Élisabeth Borne prépare le terrain pour Emmanuel Macron. Une semaine avant la prise de parole du chef de l’État, prévue le 25 septembre, la première ministre a présenté lundi aux chefs de parti, réunis à Matignon, la «planification écologique» de son gouvernement. Une manière de «tester», selon un membre de l’exécutif, les grands axes d’une feuille de route plusieurs fois reportée, que l’Élysée promet «cohérente», «rationnelle» et «ambitieuse». Ce mardi, c’est aux membres du Conseil national de la refondation (CNR) que la chef du gouvernement doit énoncer ses ambitions.

Lundi, à l’issue de deux heures de discussions à huis clos – sans l’Insoumis Manuel Bompard, hostile à une «nouvelle opération de communication sans effet» -, les responsables des oppositions ont manifesté leur scepticisme. La patronne des Verts, Marine Tondelier, a reconnu «un constat très complet, très lucide et assez inédit», mais elle a appelé à «l’action». À droite, le président des LR, Éric Ciotti, a pour sa part déploré le manque de «perspectives» sur les moyens «de parvenir et de financer» ce plan. Avec les représentants du RN et des communistes, il a alerté sur le risque de contraintes fortes sur le pouvoir d’achat. Au moment où les prix des énergies explosent.

:: Objectif de l’exercice ::
D’après l’extrait sur la planification écologique, quelle date est prévue pour la prise de parole du chef de l’État ?

:: Données fournies ::
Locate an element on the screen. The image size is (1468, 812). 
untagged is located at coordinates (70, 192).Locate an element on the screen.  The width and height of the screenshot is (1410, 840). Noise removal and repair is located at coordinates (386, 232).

:: Corrigé ::
Le 25 septembre.